━━ Excerpted passage

The S&P 500 was on track to recoup about $1 trillion in market value on Monday in a frantic rally after New York, the biggest U.S. coronavirus hot spot, reported a fall in daily deaths, raising hopes that the pandemic could level-off soon.
All three main stock indexes jumped more than 4%, with gains led by utilities, real estate and consumer staples stocks – broadly considered the safest bets at times of extreme volatility.
The S&P 500 banking index soared 7.3% and was set for its best day in more than a week, with Bank of America, Citigroup, Wells Fargo and JP Morgan advancing between 5% and 8%, tracking Treasury yields.
"Seeing signs of stabilization in New York City is probably the most important thing given the amount of capital that's controlled through managers that live in the area," said Thomas Hayes, managing member at Great Hill Capital LLC in New York.
"It's a tremendous relief for the market (but it's) not to say that we're through the woods yet, because we're going to have a tough week or two ahead," he said.
The S&P 500 has fallen more than 20% since its all-time highs in mid-February, marked by wild day-to-day price swings, as the novel coronavirus brought business activity to a virtual halt and sparked mass layoffs.
Despite the slowdown in the death toll in New York, U.S. officials girded the country for a "peak death week" from the pandemic.
Wall Street's fear gauge fell to its lowest in two weeks, but analysts cautioned against calling a bottom in equity markets. During the financial crisis of 2007-2008, the S&P 500 took months to establish its bottom even after the volatility index plummeted.
"This still looks like a case of over optimism," said Marios Hadjikyriacos, investment analyst at online broker XM.
"A lot of uncertainty is still in the air and there is no clear timeline for when any of these economies will be reopened, which is the most important variable for markets."
At 10:51 a.m. ET the Dow Jones Industrial Average was up 921.50 points, or 4.38%, at 21,974.03, the S&P 500 was up 107.14 points, or 4.31%, at 2,595.79 and the Nasdaq Composite was up 327.02 points, or 4.44%, at 7,700.11.
Boeing Co. said Sunday it was extending the suspension of production operations at its Washington state facilities and it would stop paying about 30,000 workers this week.
The planemaker's shares rose 5.8%, but are still down nearly 60% this year.
Profits for S&P 500 firms are expected to drop in the second quarter and investors fear more dire forecasts as demand across sectors including airlines, luxury goods and industrials evaporates.
Video conferencing app Zoom fell more than 8% on concerns over its data privacy practices and increased competition from deep-pocketed rivals.

━━━━
━━ Data to examine

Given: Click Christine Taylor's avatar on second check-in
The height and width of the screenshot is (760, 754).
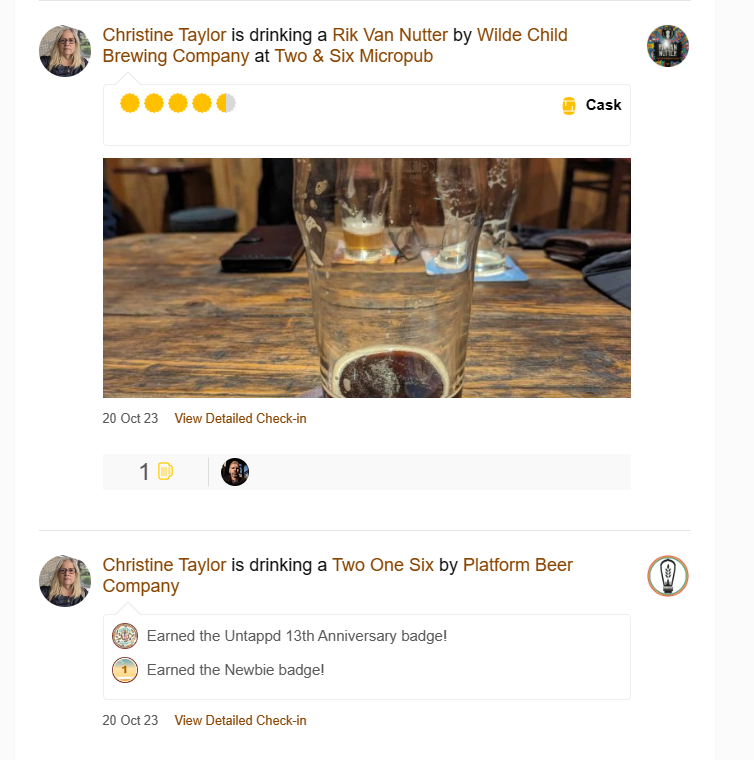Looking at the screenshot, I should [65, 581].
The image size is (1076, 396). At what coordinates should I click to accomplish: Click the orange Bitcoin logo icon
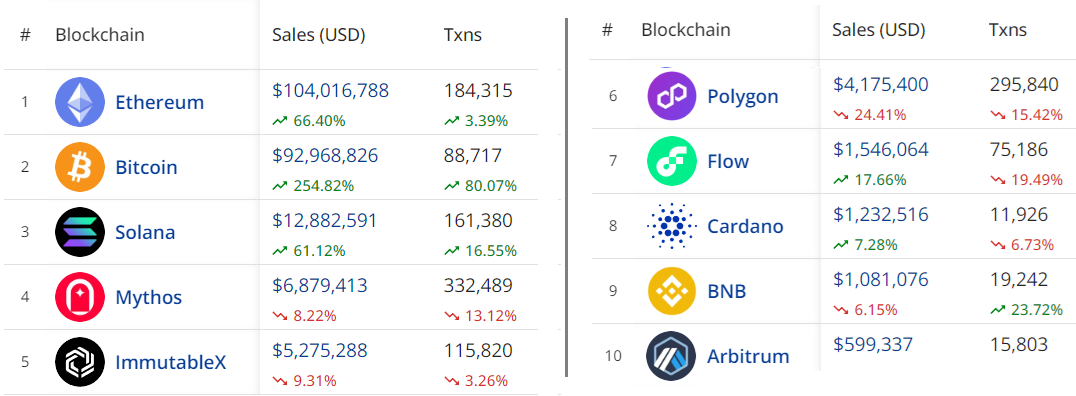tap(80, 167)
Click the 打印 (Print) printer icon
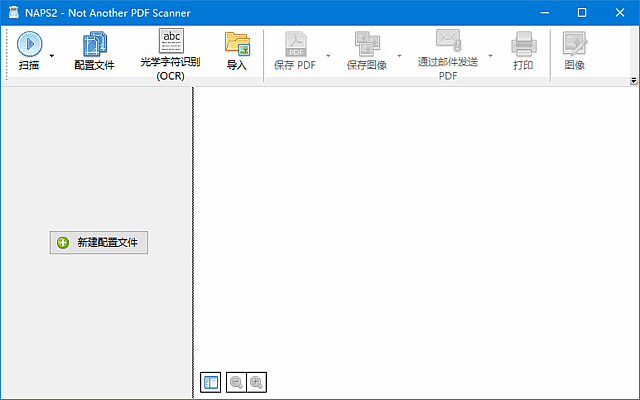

━━━━

• [What is expected] Rewrite the market report's paragraph that begins "At 10:51 a.m. ET" as a brief list, keeping each index's gain and level. The material placed after the market report is separate and has no connection to it.

• [Exercise solution]
At 10:51 a.m. ET:
- Dow Jones Industrial Average: up 921.50 points (4.38%) at 21,974.03
- S&P 500: up 107.14 points (4.31%) at 2,595.79
- Nasdaq Composite: up 327.02 points (4.44%) at 7,700.11